The following observations made in Law of Torts, 22nd Edn. 1992, by Justice G.P. Singh are also relevant for the purpose:
In a suit for 'composite negligence' the plaintiff is not bound to a strict analysis of the proximate or immediate cause of the event to find out whom he can sue. Subject to the rules as to remoteness of damage, he is entitled to sue all or any of the negligent persons and it is no concern of his whether there is any duty of contribution or indemnity as between those persons, though in any case he cannot recover on the whole more than his whole damage. He has a right to recover the full amount of damages from any of the defendants.
In assessing damages against joint tortfeasors one set of damages will be fixed and they must be assessed according to the aggregate amount of injury resulting from the common act. The damages cannot be apportioned so as to award one sum against one defendant and another against the other defendant, though they may have been guilty in unequal degree. If two omnibuses are racing and one of them runs over a man who is crossing the road and has no time to get out of the way, the injured person has a remedy against the proprietor of either omnibus.

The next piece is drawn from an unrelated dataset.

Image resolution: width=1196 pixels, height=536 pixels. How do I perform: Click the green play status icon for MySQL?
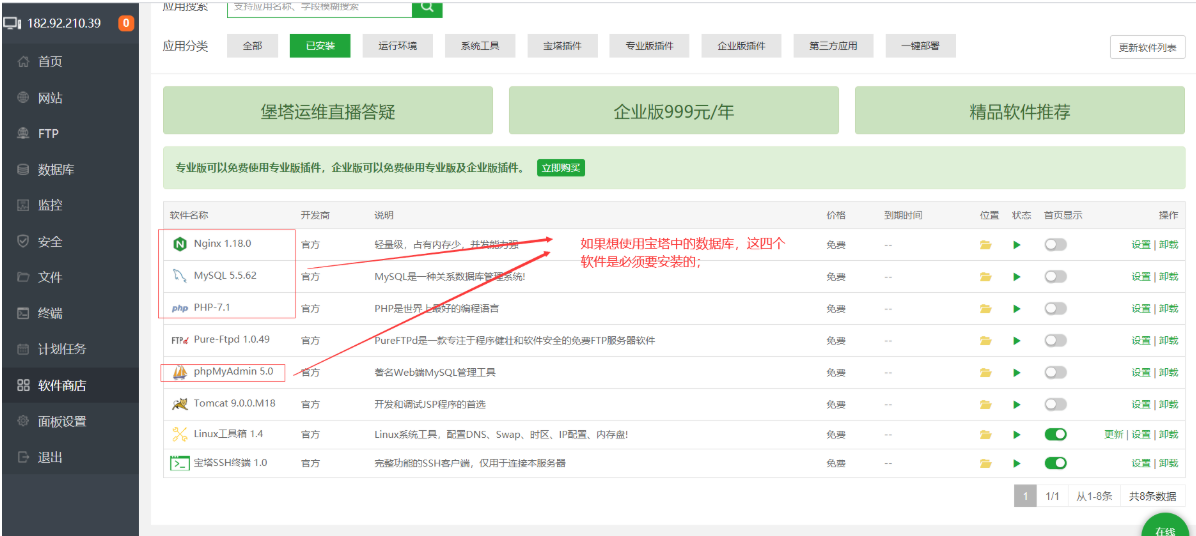pyautogui.click(x=1016, y=277)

Those who are sued cannot insist on having the others joined as defendants. The mere omission to sue some of them will not disentitle the plaintiff from claiming full relief against those who are sued.
In view of above though both the drivers were liable to the extent of 2/3rd and 1/3rd for the accident but the claimant in this case who are the heirs of deceased Chandu-bhai, had a right to file claim against either of them. If they chose not to file claim against the driver, owner and insurer of the car, it cannot be said that the claim petition is not maintainable.
Since deceased Chandubhai did not contribute to the negligence and it is a case of composite negligence and, therefore, the claimant/heirs have got a right to recover whole of the amount from G.S.R.T.C. without making the driver, owner and insurer of the car as party. If claimants in this case have failed to make driver, owner and insurer of the car as party in the case, it was for G.S.R.T.C. to have filed a claim against them, they cannot be allowed to take shelter of negligence by car driver and cannot be further allowed to demand an apportionment to the extent of their liability.
Learned counsel for G.S.R.T.C. has referred a case reported in Karnataka State Road Trans. Corporation v. Reny Mammen 1991 ACJ 403 (Karnataka) and submitted that it was for the claimant and the Tribunal to have issued notice to the driver, owner and insurer of both the vehicles. In our opinion, the claimants could file claim against the driver, owner and insurer of both the vehicles but if they chose to file claim petition against only one of the joint tortfeasors, they cannot be non-suited.
Even otherwise, as a Division Bench of this High Court has taken a view otherwise than what has been decided in the case referred above, we would accept and affirm the view taken by this High Court.
9. As a result, the appeal filed by the G.S.R.T.C. (MA. No. 228 of 1987) is dismissed with costs. Appeal filed by the claimants (M.A. No. 232 of 1987) partly succeeds. The amount of compensation is enhanced from Rs. 60,000 to Rs. 1,08,000. The same shall be payable by the respondents herein. The claimants shall be further entitled to interest at the rate of 12 per cent per annum from the date of application till realisation of the same. Counsel's fee Rs. 750/- in each of the appeals.
10. This judgment shall be retained in M.A. No. 228 of 1987 and its copy shall be placed in the record of M.A. No. 232 of 1987.